Jon Kabat-Zinn in “Wherever You Go, here You Are: Mindfulness Meditation in Everyday Life”

Here is are excerpts from the opening three paragraphs that explain the title and the importance of mindfulness if we want to achieve our full potential:

“When it comes right down to it, wherever you go, there you are. Whatever you wind up doing, that’s what you’ve wound up doing. Whatever you are thinking right now, that’s what’s on your mind. Whatever has happened to you, it has already happened. The important question is, how are you going to handle it? In other words, “Now what?”

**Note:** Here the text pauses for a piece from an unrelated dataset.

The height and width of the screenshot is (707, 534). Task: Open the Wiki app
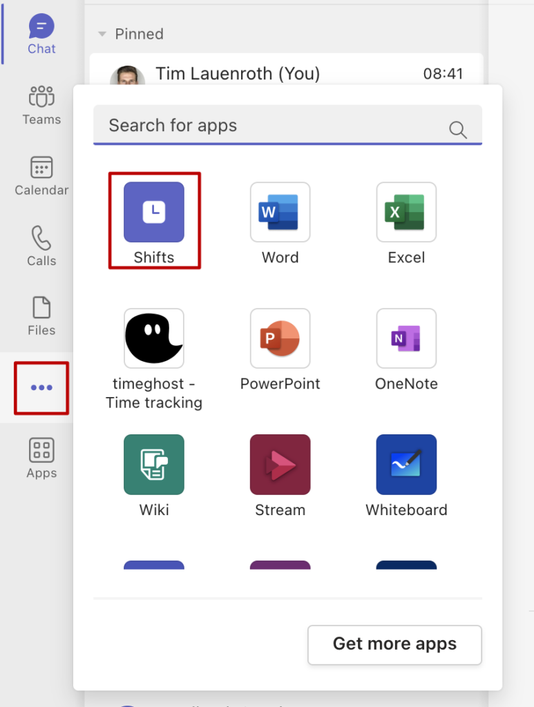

This moment is all we really have to work with. Yet we all too easily conduct our lives as if forgetting momentarily that we are here, where we already are, and that we are in what we are already in. In every moment, we find ourselves at the crossroad of here and now. But when the cloud of forgetfulness over where we are now sets in, in that very moment we get lost. “Now what?” becomes a real problem.

By lost, I mean that we momentarily lose touch with ourselves and with the full extent of our possibilities. Instead, we fall into a robot-like way of seeing and thinking and doing. In those moments, we break contact with what is deepest in ourselves and affords us perhaps our greatest opportunities for creativity, learning, and growing. If we are not careful, those clouded moments can stretch out and become most of our lives.”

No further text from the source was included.